Fitch:New threats and old risks to global recovery
Fitch Ratings says a new round of adverse shocks centred on the eurozone is slowing the fragile global economic recovery. In its latest quarterly Global Economic Outlook (GEO), Fitch forecasts real GDP growth of major advanced economies (MAE) to remain weak at 1.1% in 2012, before only a modest rebound to 1.7% in 2013 and 2.2% in 2014.
For its world GDP forecast, Fitch has revised down real growth, based on market exchange rates, to 2.2% for 2012 and 2.8% for 2013 from 2.3% and 2.9% respectively in the March edition of the GEO.
"Fitch expects the recent intensification of financial tensions in the eurozone to have a significant negative impact on the real economy. Sizeable fiscal austerity measures in several member states will also weigh heavily on short run growth. Fitch projects eurozone GDP to contract 0.4% in 2012, followed by growth of 0.9% in 2013 and 1.5% and 2014," says Gergely Kiss, Director in Fitch's Sovereign team.
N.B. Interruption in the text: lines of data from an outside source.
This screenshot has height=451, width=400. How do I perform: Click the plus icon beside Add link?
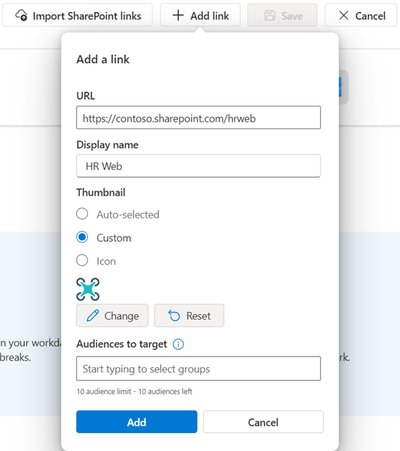(x=178, y=15)
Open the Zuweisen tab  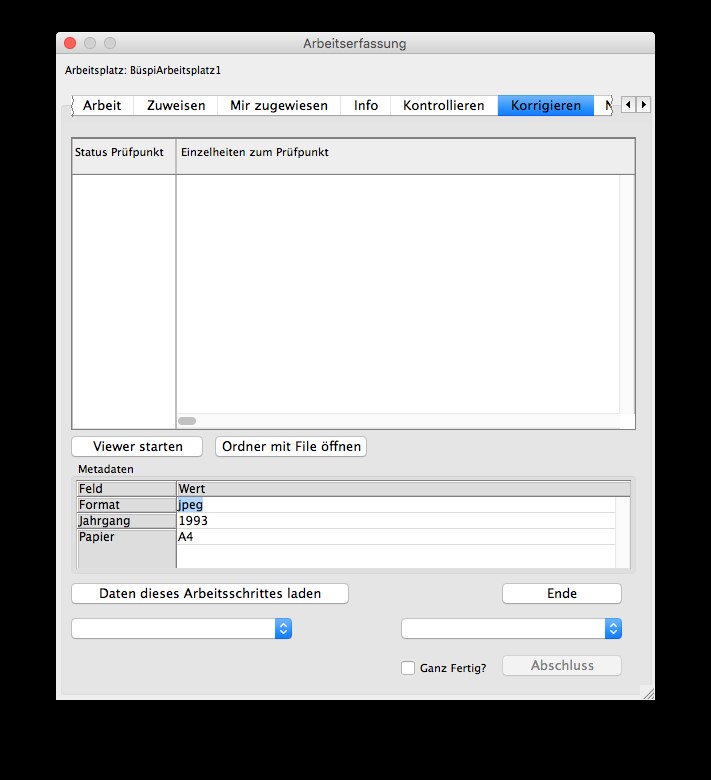point(176,105)
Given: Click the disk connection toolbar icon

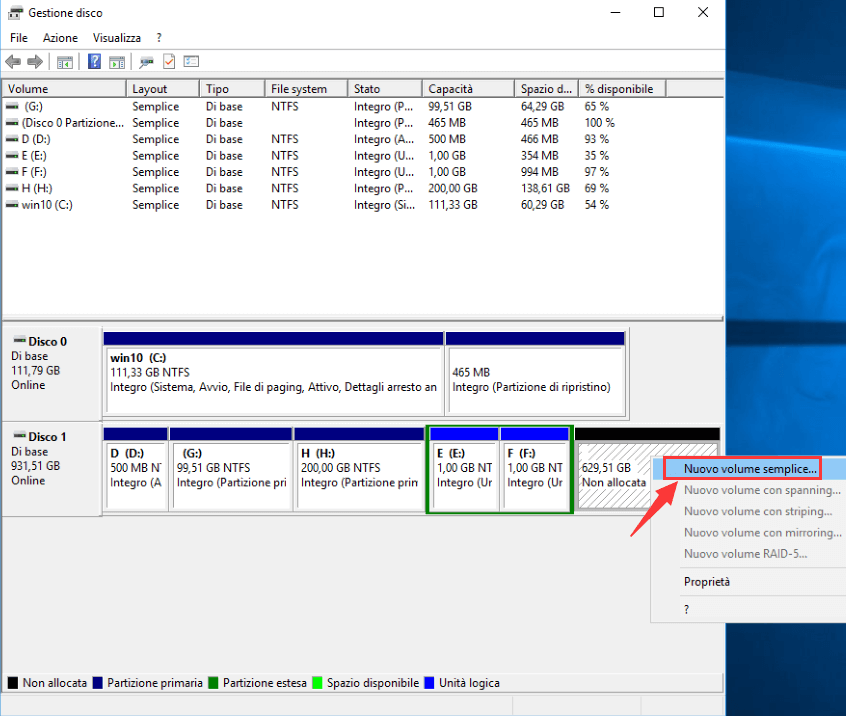Looking at the screenshot, I should coord(147,62).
Release of Q112 GDP data across the eurozone illustrated growing divergence among member states and Fitch expects this to persist over the forecast horizon. The better than expected Q112 GDP outturn, a flat q/q, following a 0.3% contraction in Q411, provides some support to annual GDP projections. However, the agency forecasts 2012 GDP will contract in Italy and Spain by 1.9% in 2012, while Germany and France will have growth of 0.9% and 0.4% respectively.
Economic growth in BRIC countries has slowed recently and the vulnerability of future growth to domestic and global shocks has increased. Nevertheless Fitch expects GDP growth rates to outstrip MAE growth significantly over the forecast horizon. In Brazil, India and Russia growth rates can pick-up over the medium term from a dip in 2012, while in China Fitch expects growth to stabilize at around 8% in 2012 and 2013, followed by 7.5% growth in 2014.